** What you will do **
If a line in the data below holds the word "Problems", copy it.

** Supplied material **
------

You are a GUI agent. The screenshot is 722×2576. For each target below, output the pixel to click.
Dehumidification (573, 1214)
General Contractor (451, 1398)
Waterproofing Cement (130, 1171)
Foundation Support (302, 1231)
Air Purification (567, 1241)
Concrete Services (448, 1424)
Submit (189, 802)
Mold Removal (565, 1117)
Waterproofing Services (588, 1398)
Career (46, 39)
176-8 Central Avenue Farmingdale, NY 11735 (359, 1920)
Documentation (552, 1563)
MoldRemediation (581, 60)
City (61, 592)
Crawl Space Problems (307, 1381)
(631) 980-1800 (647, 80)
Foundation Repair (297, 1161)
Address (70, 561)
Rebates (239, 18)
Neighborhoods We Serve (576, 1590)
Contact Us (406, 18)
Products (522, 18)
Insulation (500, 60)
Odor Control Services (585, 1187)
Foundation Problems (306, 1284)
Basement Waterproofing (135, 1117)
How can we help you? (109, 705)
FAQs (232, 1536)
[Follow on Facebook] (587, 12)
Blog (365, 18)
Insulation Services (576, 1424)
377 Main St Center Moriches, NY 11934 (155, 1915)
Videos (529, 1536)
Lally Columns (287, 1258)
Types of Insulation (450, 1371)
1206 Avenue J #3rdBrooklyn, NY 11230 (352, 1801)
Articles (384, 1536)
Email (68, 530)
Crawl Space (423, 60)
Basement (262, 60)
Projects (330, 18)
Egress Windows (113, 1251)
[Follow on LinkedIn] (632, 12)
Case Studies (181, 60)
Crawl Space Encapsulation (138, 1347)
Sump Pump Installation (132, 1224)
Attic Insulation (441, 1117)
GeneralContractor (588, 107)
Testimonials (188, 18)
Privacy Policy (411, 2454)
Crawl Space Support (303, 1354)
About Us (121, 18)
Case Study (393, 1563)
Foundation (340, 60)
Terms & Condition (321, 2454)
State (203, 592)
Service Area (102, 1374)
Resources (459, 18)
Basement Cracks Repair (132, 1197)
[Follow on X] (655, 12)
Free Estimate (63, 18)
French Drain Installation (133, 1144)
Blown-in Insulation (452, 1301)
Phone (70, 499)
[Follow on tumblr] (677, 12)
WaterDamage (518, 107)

------

** Exercise solution **
Crawl Space Problems (307, 1381)
Foundation Problems (306, 1284)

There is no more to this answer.